Signed-off-by: mgoin <mgoin64@gmail.com>
2026-02-11 22:08:19 -05:00
parent ff1f83b056
commit ec12d39d44
1 changed files with 18 additions and 0 deletions
--- a/vllm/v1/spec_decode/eagle.py
+++ b/vllm/v1/spec_decode/eagle.py
@@ -1506,6 +1506,24 @@ class SpecDecodeBaseProposer:
                del self.model.lm_head
            self.model.lm_head = target_language_model.lm_head
            # MTP models call compute_logits via shared_head.head (a
            # ParallelLMHead inside each MTP layer), not self.model.lm_head.
            # If the checkpoint omits a copy of the lm_head weights at the
            # MTP layer path, shared_head.head stays uninitialised and
            # produces NaN logits. Always share it explicitly.
            inner = getattr(self.model, "model", None)
            layers = getattr(inner, "layers", None) if inner else None
            if layers is not None:
                items = layers.values() if isinstance(layers, nn.ModuleDict) else layers
                for layer in items:
                    sh = getattr(layer, "shared_head", None)

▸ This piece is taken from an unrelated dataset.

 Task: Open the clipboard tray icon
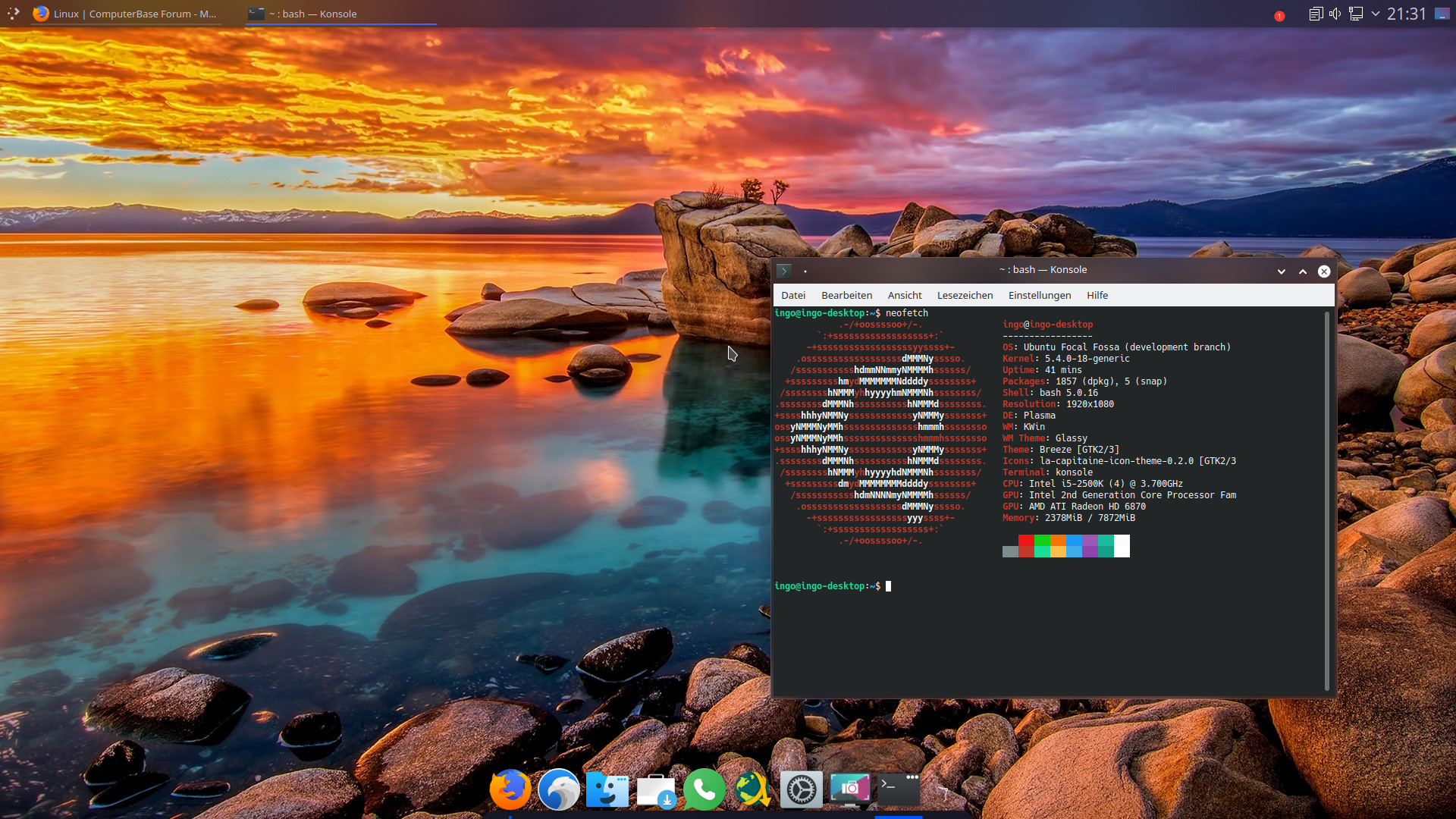point(1316,14)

                    if sh is not None and hasattr(sh, "head"):
                        del sh.head
                        sh.head = target_language_model.lm_head
                        logger.info(
                            "Shared target model lm_head with MTP shared_head.head."
                        )
    @torch.inference_mode()
    def dummy_run(
        self,